Contrary to the over-enthusiastic reactions of some cultural conservatives, the Court did not rule in favor of Phillips on either of these substantive grounds. Its opinion is based wholly on procedural wrongs committed by the Colorado Civil Rights Commission, wrongs that went uncorrected by the Colorado Court of Appeals. Writing for the majority, Justice Anthony Kennedy notes several derogatory comments about religion made by certain Commissioners hearing Phillips’s case. Kennedy clearly states that what is being violated here is Phillips’s entitlement to “neutral and respectful consideration” of his argument and a judicial process defined by “fairness and impartiality.” Because of the Commission’s “hostility” to religion, which was never corrected by higher Colorado courts, the process is tainted and the decision against Phillips is vacated.

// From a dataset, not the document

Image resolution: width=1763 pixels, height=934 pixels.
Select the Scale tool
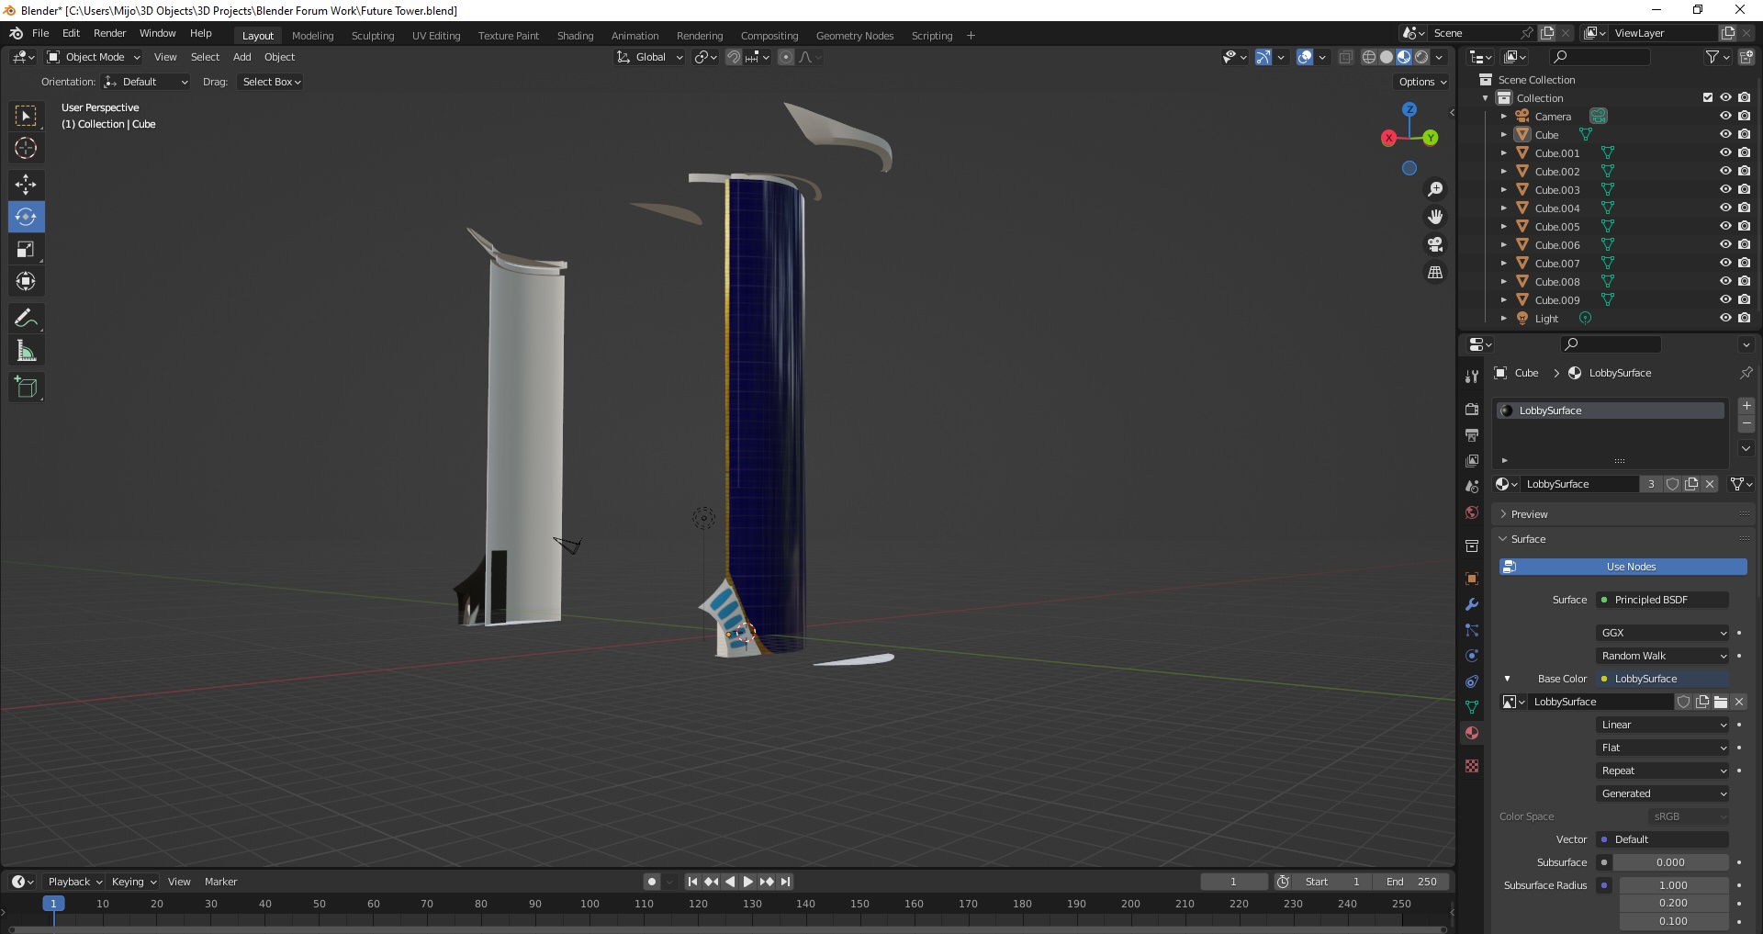26,249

Only profound naïveté can spin the majority decision as a victory for religious liberty. Consider the concurring opinion of Justices Elena Kagan and Stephen Breyer. Kagan writes that “Colorado can [emphasis added] treat a baker who discriminates on sexual orientation differently from a baker who does not discriminate on that or any other prohibited ground. But only, as the Court rightly says, if the State’s decisions are not infected by religious hostility or bias.” Kagan in fact lays out precisely the argument she and Breyer would welcome in a future case in order to find for a future government prosecuting a future wedding-cake dissident.

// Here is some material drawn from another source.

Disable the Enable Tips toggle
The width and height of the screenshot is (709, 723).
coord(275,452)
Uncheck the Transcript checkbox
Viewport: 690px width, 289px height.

Next consider Kennedy’s own words. He says at least three times that finding for Phillips now is no indication of how the Court will rule on a similar case in the future. In his clearest statement, Kennedy admits that “it must be concluded that the State’s interest could have been weighed against Phillips’ sincere religious objections in a way consistent with the requisite religious neutrality that must be strictly observed.” He does not say that he would have ruled in favor of Phillips even if such a careful weighing had been done. And in my view the evidence from the majority decision suggests that he in fact would not have done so. Though the great decider in all the Court’s most significant cases on homosexuality to date recognizes “the right of all persons to exercise fundamental freedoms under the First Amendment,” he pits this right against another: “the rights and dignity of gay persons,” the value of gay persons’ “dignity and worth,” the right to be free from “community-wide stigma” and from “serious stigma on gay persons.” Combine this language with Kennedy’s famous 2013 Windsor and 2015 Obergefell cases, which eliminated the federal Defense of Marriage Act and nationalized same-sex marriage, and the balance of Kennedy’s concerns seems to be clearly on the side of gay rights over religious liberty.

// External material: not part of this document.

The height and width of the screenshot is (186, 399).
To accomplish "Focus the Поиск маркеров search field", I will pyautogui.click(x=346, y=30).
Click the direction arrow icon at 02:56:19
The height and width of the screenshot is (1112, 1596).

The dissenting Justices Ruth Bader Ginsburg and Sonia Sotomayor seem to agree. The very first line of Ginsburg’s opinion reads, “There is much in the Court’s opinion with which I agree.” The first paragraph goes on to quote four times substantive commitments to gay rights from Kennedy’s majority opinion, upon which she bases her dissent. That makes a future 5-4 decision against the next Masterpiece Cakeshop the most likely outcome. In that Chief Justice John Roberts signed on to Kennedy’s decision without adding any words of his own, even a 6-3 decision against religious liberty seems possible.

Colorado has no state-level Religious Freedom Restoration Act. In light of the failure of a proposed state RFRA to pass the state House of Representatives in each of the past three years, the chances of Phillips’s being allowed to persist in his practices is slim. The Masterpiece Cakeshop decision is not a win for religious liberty in America. As Justice Clarence Thomas notes, it is not even a comment on freedom of speech, which went wholly ignored in the majority opinion. Absent changes to the composition of the Court, the most plausible reading of the Masterpiece Cakeshop decision is as a harbinger of defeat.

Darel E. Paul is professor of political science at Williams College and author of From Tolerance to Equality: How Elites Brought America to Same-Sex Marriage.